Household budgets remain under pressure thanks to continuing subdued wage growth and non-discretionary price rises. Despite this, retail spending improved in 2017-18 as consumers dipped into their savings to support spending activity.
According to Deloitte Access Economics’ latest quarterly Retail Forecasts subscriber report (Q3 2018):
- Overall, real (inflation-adjusted) retail sales grew 2.6% in 2017-18, an improvement on the 1.9% gain in 2016-17, driven by a strong 1.3% quarterly increase in June 2018
- Real retail sales growth for the current financial year is expected to remain around the 2.6% mark
- More of the spending growth will likely go to the food sector, which could outpace non-food spending for the first time since 2012-13
- Retail price growth (which was zero in 2017-18) is expected to pick up in 2018-19 as retailers push through some upstream cost increases.
Deloitte Access Economics partner and Retail Forecasts‘ principal author, David Rumbens said: “The household savings ratio fell to a decade-low 1.0% in June 2018, a dramatic fall from the 4.7% savings ratio in March 2017. With income growth stagnating and some non-discretionary prices rising strongly, many households turned to their savings to support spending.
“This decline, ongoing since 2015, has actually helped retailers. Consumers opened their wallets at the end of the financial year, with June 2018 quarter sales surprising on the upside.

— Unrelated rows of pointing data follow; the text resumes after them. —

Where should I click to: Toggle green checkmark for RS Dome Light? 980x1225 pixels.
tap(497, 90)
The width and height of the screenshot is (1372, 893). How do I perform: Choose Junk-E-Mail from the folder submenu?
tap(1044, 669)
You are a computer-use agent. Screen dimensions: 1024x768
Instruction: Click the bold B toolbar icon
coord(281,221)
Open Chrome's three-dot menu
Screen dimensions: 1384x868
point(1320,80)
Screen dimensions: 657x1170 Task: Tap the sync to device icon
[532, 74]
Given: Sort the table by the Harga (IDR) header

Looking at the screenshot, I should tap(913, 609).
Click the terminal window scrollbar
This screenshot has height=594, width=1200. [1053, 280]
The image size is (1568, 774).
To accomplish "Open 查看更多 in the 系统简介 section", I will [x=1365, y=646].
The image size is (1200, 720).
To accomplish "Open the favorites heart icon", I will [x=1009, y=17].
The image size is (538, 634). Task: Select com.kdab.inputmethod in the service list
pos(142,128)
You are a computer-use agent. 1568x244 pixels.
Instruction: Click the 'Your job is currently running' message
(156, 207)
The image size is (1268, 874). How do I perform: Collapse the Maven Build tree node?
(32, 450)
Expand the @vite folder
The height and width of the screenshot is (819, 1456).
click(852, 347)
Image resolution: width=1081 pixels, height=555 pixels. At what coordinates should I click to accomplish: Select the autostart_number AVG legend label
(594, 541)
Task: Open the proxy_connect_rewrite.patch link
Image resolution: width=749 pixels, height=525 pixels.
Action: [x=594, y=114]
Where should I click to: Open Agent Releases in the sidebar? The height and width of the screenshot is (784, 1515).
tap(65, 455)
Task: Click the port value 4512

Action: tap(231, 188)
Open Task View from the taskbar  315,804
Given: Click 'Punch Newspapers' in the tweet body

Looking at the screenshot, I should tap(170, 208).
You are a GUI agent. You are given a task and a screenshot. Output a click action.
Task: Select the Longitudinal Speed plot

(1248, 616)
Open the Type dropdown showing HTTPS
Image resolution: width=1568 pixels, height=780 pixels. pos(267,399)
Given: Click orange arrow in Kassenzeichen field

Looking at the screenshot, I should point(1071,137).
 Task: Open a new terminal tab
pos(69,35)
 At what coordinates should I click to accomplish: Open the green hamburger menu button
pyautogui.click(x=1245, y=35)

“Nominal retail turnover increased 1.2% over the quarter, the strongest rise during the financial year. However, this is not sustainable support and savings-driven sales growth can’t last forever.
“The growth trend is unlikely to continue in the second half of 2018, as household budgets continue to come under pressure from tepid wage growth, falling house prices, and rising non-discretionary costs.
“Stronger income growth will be needed going forward. Unemployment dropped to a six-year low in July 2018, but there is still a fair bit of slack in the labour market. This will continue to limit wage growth through the rest of the year, although we do expect some improvement on this front.”
Discretionary vs staples retail spending
Rumbens said weaker consumer confidence will dampen spending on large items, while food will benefit from, albeit small, wage growth improvement.
“With the property market moderating and mortgage rates likely to rise, households may pull back on credit sensitive and more discretionary spending,” he said.
“But a small pick-up in wages will provide a broad-based boost to household incomes, and support spending on food, apparel and other staples.”
Spending up, but forecast subdued
After a strong end to 2017-18, retail volumes rose 1.3% over the June 2018 quarter, but growth is set to moderate.
“Department store sales were particularly strong after a disappointing start to 2018, growing 2.2% over the quarter. But this pace of growth cannot be sustained given the pressure on household budgets,” Rumbens said.
Profits holding up for those in the right place
Retailer profits continue to hold up well despite the difficult operating environment.
“Intense competition and rising operating costs will weigh on many retailers, but those focused on the value they offer to the consumer are likely to do well in terms of both sales and profitability,” Rumbens said.
“Price conscious retailers are supporting discount department stores, but store closures across apparel operators suggest many continue to struggle.”